_Extract:_
How do I disable DNS Caching and DNS Reverse Lookup in Nginx ?

linuxr00lz2013 nginx-forum at nginx.us
Mon Jan 6 17:35:46 UTC 2014


Hello thank you for your reply!

1) I have shown you the real configuration and logs. All I changed was the
FQDN's because I dont know if I am allowed by my company to post them
online. 

2) Which tests do you recommend I run using telnet and curl? I am not too
familiar with using curl so any guidance will be greatly appreciated!

Thanks!



Maxim Dounin Wrote:
-------------------------------------------------------
> Hello!
> 
> On Wed, Jan 01, 2014 at 10:54:13AM -0500, linuxr00lz2013 wrote:
> 
> > Hello Happy New year and thank you for the reply!
> > 
> > I dont think thats the cause, because I tried clearing the cache and
> it was
> > still stlow! Is there a special directive that I have to use to get
> it to
> > stop caching?
> 
> Unfortunately, there is no magic directive "do it all right".  
> There is no DNS caching in nginx which survives configuration 
> reload, and there are no reverse DNS lookups in http module at 
> all.
> 
> Unfortunately, you don't show us real configuration and real logs, 
> so basically nobody here can help with debugging, but general tips 
> are:
> 
> 1) Make sure you are testing it right.  This basically means 
> you'll have to forget about browsers as they are too complex to be 
> usable as testing tools and use telnet or curl for basic tests.

Stored entries:
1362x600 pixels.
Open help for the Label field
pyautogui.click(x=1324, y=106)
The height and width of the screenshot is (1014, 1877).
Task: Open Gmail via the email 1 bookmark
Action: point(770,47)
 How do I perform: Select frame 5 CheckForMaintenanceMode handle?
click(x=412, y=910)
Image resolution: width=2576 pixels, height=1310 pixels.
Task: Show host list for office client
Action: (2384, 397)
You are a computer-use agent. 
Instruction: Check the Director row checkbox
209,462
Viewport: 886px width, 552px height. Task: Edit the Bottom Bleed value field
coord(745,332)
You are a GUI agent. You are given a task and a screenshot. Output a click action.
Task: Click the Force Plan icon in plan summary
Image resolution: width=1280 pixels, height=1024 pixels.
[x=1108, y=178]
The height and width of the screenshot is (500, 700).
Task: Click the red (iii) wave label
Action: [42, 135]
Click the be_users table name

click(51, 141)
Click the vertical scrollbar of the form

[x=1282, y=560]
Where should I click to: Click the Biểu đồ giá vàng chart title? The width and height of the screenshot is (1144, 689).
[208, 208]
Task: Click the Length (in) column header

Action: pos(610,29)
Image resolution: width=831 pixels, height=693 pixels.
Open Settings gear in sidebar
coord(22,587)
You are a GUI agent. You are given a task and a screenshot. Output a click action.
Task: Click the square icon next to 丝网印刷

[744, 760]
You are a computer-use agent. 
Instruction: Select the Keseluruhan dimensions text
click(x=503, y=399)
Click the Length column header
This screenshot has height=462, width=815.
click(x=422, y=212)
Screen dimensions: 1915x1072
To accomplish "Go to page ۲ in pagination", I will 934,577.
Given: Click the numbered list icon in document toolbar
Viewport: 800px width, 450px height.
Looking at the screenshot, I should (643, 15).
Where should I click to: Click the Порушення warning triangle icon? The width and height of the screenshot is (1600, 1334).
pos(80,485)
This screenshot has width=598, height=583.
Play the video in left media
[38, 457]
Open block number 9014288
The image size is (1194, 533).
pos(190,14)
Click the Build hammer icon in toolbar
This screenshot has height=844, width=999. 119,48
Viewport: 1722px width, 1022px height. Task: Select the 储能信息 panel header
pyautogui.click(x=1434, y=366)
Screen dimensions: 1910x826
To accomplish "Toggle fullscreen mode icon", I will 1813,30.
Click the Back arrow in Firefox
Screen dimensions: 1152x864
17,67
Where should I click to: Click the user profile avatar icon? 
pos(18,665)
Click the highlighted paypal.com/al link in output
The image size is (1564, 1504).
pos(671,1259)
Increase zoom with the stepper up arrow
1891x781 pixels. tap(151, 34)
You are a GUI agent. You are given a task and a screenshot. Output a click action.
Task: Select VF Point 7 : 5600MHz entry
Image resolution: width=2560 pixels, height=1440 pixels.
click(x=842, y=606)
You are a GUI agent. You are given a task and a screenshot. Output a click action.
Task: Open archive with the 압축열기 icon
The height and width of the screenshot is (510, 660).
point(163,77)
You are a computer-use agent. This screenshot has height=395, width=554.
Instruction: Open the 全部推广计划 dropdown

_Goal of the exercise:_
Pick up the forum thread on nginx DNS caching after its last sentence and keep writing it. The data comes from a different source than the forum thread.

_Response to this task:_
> And make sure to watch logs while doing tests.
> 
> 2) Make sure you've configured it right.  Make sure to understand 
> what you write in your configuration, make sure to test what you 
> wrote ("nginx -t" is your friend, as well as error log), and avoid 
> stupid mistakes like infinite loops.  See above for recommended 
> testing tools.
> 
> 3) Avoid descriptive terms like "really", "painfully", "awfully" - 
> measure instead.  If a request takes 60 milliseconds - it may be 
> either really fast or really slow, depeding on use case.  
> Moreover, exact numbers are usually help a lot with debugging.  If 
> something takes 60 seconds - it usually means that there is 60 
> second timeout somewhere (one of configure upstream servers can't 
> be reached?).
> 
> Happy New Year and happy debugging!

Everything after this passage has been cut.